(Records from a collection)
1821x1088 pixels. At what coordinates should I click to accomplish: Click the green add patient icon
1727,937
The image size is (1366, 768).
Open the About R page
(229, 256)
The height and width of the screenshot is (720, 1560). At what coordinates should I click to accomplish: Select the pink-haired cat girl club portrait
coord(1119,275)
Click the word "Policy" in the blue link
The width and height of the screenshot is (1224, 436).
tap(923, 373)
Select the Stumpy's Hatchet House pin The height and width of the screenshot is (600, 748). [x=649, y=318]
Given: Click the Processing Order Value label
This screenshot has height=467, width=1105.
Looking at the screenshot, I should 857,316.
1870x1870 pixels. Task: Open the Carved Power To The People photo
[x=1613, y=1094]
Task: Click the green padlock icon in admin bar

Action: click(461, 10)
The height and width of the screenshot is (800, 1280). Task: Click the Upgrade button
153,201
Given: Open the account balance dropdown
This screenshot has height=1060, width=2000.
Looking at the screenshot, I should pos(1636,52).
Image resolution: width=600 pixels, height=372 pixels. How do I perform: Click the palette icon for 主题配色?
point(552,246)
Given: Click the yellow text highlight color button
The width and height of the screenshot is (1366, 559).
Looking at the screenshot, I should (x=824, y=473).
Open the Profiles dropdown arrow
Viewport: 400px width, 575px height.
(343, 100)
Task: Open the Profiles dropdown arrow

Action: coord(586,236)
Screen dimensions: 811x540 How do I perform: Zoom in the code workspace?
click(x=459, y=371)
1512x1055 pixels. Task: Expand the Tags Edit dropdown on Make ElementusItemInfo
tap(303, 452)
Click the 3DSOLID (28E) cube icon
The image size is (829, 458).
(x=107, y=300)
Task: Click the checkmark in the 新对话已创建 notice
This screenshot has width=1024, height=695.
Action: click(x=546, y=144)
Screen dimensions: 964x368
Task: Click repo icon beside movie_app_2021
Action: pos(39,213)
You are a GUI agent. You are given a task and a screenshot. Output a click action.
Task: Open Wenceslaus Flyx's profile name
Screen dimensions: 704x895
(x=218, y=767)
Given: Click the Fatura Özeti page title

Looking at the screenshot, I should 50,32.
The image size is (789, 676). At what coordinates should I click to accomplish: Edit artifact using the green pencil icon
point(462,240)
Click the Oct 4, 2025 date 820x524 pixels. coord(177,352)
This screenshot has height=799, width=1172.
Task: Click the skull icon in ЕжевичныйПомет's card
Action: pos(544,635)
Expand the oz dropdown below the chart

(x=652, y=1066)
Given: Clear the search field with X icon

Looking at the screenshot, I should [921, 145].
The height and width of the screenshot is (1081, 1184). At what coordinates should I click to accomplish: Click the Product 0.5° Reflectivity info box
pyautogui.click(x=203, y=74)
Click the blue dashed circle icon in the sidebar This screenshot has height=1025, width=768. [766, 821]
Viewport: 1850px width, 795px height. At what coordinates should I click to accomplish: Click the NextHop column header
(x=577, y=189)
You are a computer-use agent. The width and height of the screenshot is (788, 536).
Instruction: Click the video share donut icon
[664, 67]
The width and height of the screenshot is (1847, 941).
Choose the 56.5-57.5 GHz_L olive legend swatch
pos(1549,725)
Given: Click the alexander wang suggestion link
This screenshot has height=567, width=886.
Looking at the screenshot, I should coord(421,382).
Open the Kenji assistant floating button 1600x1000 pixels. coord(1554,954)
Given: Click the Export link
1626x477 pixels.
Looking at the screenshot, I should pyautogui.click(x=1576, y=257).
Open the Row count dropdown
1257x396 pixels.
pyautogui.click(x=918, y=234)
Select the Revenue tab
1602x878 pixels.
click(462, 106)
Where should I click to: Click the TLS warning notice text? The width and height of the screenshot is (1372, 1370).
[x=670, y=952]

• EXERCISE DESCRIPTION: May I have exactly the lines from the one containing "1626x477 pixels." through the last line of the data, both included?

• SOLVED EXERCISE:
1626x477 pixels.
Looking at the screenshot, I should pyautogui.click(x=1576, y=257).
Open the Row count dropdown
1257x396 pixels.
pyautogui.click(x=918, y=234)
Select the Revenue tab
1602x878 pixels.
click(462, 106)
Where should I click to: Click the TLS warning notice text? The width and height of the screenshot is (1372, 1370).
[x=670, y=952]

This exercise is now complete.